On 13 April 1855 at Sebastopol, Crimean Peninsula, Private Evans volunteered to go into an embrasure to repair a breach. He and another private went into the battery and leapt into the embrasure, where they carried out the necessary repairs under very heavy enemy fire.

He did not receive the medal until 26 June 1857. He traveled to London from Edinburgh and was presented the medal in a ceremony in Hyde Park, receiving it personally from Queen Victoria.

His Victoria Cross is displayed in the Green Howards Museum, Richmond, Yorkshire, England.

==Later life==
On 8 September 1855 he was severely wounded during the attack on Redan and after some time at Scutari Hospital was returned to Britain. He was discharged from the army, unfit for service, on 13 May 1856. It was while in hospital that he met a widow, Margaret McNichol who had been invited to nurse at the Scutari Hospital by Florence Nightingale and upon returning to Edinburgh they were married.

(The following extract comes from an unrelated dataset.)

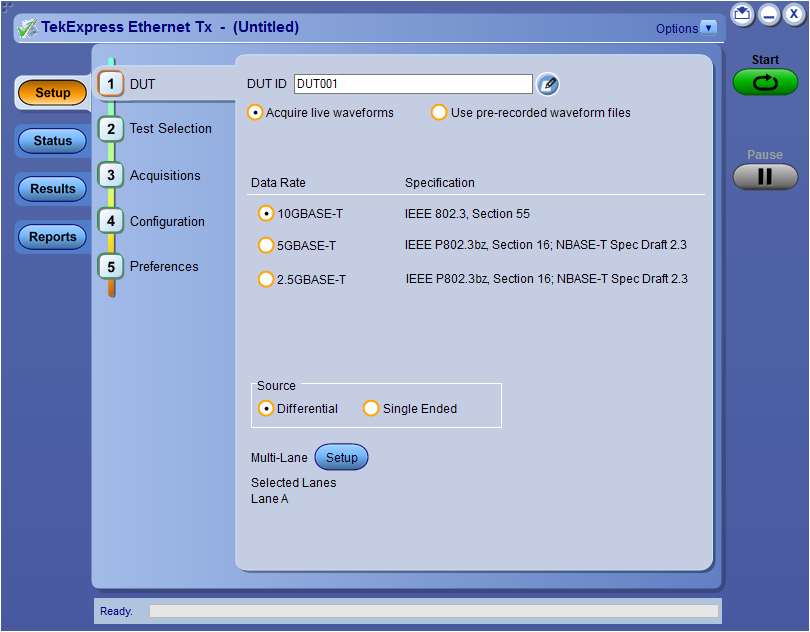Switch to the Status panel

pos(51,140)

Through various connections (and presumably a degree of fame) he acquired a job as lodge-keeper at Holyrood Palace, living in a charming lodge at the entry to Holyrood Park. In the 1870s he left Edinburgh and bought a shop in Dumfries but this was not a great success.

In 1888 he returned to Edinburgh, living in a humble flat at 332 Lawnmarket on the Royal Mile.

He died in 1901 and is buried with his wife Margaret in Piershill Cemetery in eastern Edinburgh.